Cambodia is severely impacted by landmines and explosive remnants of war (ERW), with an estimated 4-to-6 million spread over the country during three decades of war. According to a report of Yale University in the United States, U.S. bombings took place over 113,716 sites between 1965 and 1973.

Between 1979 and 2022, Cambodia experienced 19,818 deaths and 45,187 injuries due to landmines, cluster bombs, and ERW explosions, according to CMAA.

The country is aiming at reaching its mine-free goal by 2025.  According to CMAA, 2,531 square kilometers of land have been freed of mines between 1992 and 2022 through clearing operations that assured the protection of an estimated 9 million people in the country. According to the United Nations Development Programme’s (UNDP) estimates, around 2,000 square kilometers remain to be cleared.

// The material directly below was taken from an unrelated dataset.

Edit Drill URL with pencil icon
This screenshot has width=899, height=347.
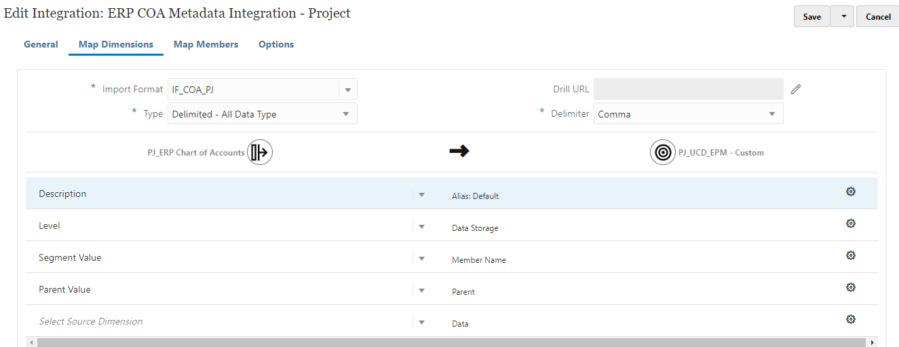(796, 89)
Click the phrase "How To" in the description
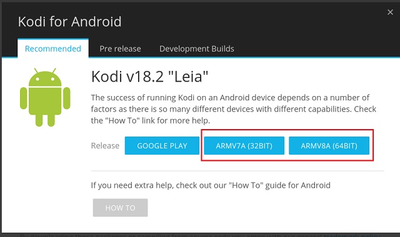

Mine clearance started in 1992, under the U.N. Transitional Authority in Cambodia (UNTAC), which created the Cambodian Mine Action Center (CMAC), whose role was to implement demining programs throughout the country.

Kep, Preah Sihanouk, Prey Veng, Stung Treng provinces and Phnom Penh have been declared landmine-free in 2022, with 1,705 villages and the capital being free of landmines.

More provinces such as Kampong Cham, Kampong Chhnang, Kampong Speu, Kampot, Kratie, Svay Rieng, Takeo, and Tboung Khmum provinces will soon be declared free of mines.